Stored data entries:
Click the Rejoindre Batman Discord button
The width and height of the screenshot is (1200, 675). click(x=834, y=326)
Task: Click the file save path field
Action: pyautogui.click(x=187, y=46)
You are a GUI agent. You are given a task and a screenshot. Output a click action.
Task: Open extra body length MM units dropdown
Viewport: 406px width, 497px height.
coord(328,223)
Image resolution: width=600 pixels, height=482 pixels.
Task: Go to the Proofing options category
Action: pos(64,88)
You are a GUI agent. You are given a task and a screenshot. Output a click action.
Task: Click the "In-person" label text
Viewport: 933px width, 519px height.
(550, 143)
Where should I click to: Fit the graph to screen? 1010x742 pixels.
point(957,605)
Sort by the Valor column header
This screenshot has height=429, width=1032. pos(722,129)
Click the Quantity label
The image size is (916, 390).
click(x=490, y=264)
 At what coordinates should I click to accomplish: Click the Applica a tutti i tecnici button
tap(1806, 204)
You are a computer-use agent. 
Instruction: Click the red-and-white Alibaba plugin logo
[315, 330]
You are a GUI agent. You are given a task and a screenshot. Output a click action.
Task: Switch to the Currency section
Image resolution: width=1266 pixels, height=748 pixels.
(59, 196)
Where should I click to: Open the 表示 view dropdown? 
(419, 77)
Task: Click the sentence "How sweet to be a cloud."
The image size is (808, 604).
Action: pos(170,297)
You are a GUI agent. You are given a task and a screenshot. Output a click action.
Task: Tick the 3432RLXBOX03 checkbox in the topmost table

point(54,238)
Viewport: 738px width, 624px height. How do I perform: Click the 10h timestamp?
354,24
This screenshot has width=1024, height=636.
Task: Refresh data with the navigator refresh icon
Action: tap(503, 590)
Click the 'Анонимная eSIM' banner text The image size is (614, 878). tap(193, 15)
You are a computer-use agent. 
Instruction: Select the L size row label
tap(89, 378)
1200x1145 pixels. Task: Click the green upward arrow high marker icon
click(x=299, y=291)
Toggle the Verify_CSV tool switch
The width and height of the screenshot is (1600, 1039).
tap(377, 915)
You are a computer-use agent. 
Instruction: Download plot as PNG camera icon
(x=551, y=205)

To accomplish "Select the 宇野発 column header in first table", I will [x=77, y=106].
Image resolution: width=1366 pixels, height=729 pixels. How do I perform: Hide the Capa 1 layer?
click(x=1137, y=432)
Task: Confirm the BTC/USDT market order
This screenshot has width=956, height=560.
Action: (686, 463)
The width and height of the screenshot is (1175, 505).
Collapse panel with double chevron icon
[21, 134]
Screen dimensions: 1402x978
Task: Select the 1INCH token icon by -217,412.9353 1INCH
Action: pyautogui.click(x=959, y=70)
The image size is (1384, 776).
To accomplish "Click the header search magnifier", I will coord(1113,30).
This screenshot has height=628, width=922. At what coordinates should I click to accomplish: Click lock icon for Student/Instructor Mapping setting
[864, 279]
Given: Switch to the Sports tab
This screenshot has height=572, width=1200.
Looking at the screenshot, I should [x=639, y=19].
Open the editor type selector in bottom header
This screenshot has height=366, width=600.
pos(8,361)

What this task involves: The response should consist of every record, written out exactly as given.

Answer box:
Click the Rejoindre Batman Discord button
The width and height of the screenshot is (1200, 675). click(x=834, y=326)
Task: Click the file save path field
Action: pyautogui.click(x=187, y=46)
You are a GUI agent. You are given a task and a screenshot. Output a click action.
Task: Open extra body length MM units dropdown
Viewport: 406px width, 497px height.
coord(328,223)
Image resolution: width=600 pixels, height=482 pixels.
Task: Go to the Proofing options category
Action: pos(64,88)
You are a GUI agent. You are given a task and a screenshot. Output a click action.
Task: Click the "In-person" label text
Viewport: 933px width, 519px height.
(550, 143)
Where should I click to: Fit the graph to screen? 1010x742 pixels.
point(957,605)
Sort by the Valor column header
This screenshot has height=429, width=1032. pos(722,129)
Click the Quantity label
The image size is (916, 390).
click(x=490, y=264)
 At what coordinates should I click to accomplish: Click the Applica a tutti i tecnici button
tap(1806, 204)
You are a computer-use agent. 
Instruction: Click the red-and-white Alibaba plugin logo
[315, 330]
You are a GUI agent. You are given a task and a screenshot. Output a click action.
Task: Switch to the Currency section
Image resolution: width=1266 pixels, height=748 pixels.
(59, 196)
Where should I click to: Open the 表示 view dropdown? 
(419, 77)
Task: Click the sentence "How sweet to be a cloud."
The image size is (808, 604).
Action: pos(170,297)
You are a GUI agent. You are given a task and a screenshot. Output a click action.
Task: Tick the 3432RLXBOX03 checkbox in the topmost table

point(54,238)
Viewport: 738px width, 624px height. How do I perform: Click the 10h timestamp?
354,24
This screenshot has width=1024, height=636.
Task: Refresh data with the navigator refresh icon
Action: tap(503, 590)
Click the 'Анонимная eSIM' banner text The image size is (614, 878). tap(193, 15)
You are a computer-use agent. 
Instruction: Select the L size row label
tap(89, 378)
1200x1145 pixels. Task: Click the green upward arrow high marker icon
click(x=299, y=291)
Toggle the Verify_CSV tool switch
The width and height of the screenshot is (1600, 1039).
tap(377, 915)
You are a computer-use agent. 
Instruction: Download plot as PNG camera icon
(x=551, y=205)

To accomplish "Select the 宇野発 column header in first table", I will [x=77, y=106].
Image resolution: width=1366 pixels, height=729 pixels. How do I perform: Hide the Capa 1 layer?
click(x=1137, y=432)
Task: Confirm the BTC/USDT market order
This screenshot has width=956, height=560.
Action: (686, 463)
The width and height of the screenshot is (1175, 505).
Collapse panel with double chevron icon
[21, 134]
Screen dimensions: 1402x978
Task: Select the 1INCH token icon by -217,412.9353 1INCH
Action: pyautogui.click(x=959, y=70)
The image size is (1384, 776).
To accomplish "Click the header search magnifier", I will coord(1113,30).
This screenshot has height=628, width=922. At what coordinates should I click to accomplish: Click lock icon for Student/Instructor Mapping setting
[864, 279]
Given: Switch to the Sports tab
This screenshot has height=572, width=1200.
Looking at the screenshot, I should [x=639, y=19].
Open the editor type selector in bottom header
This screenshot has height=366, width=600.
pos(8,361)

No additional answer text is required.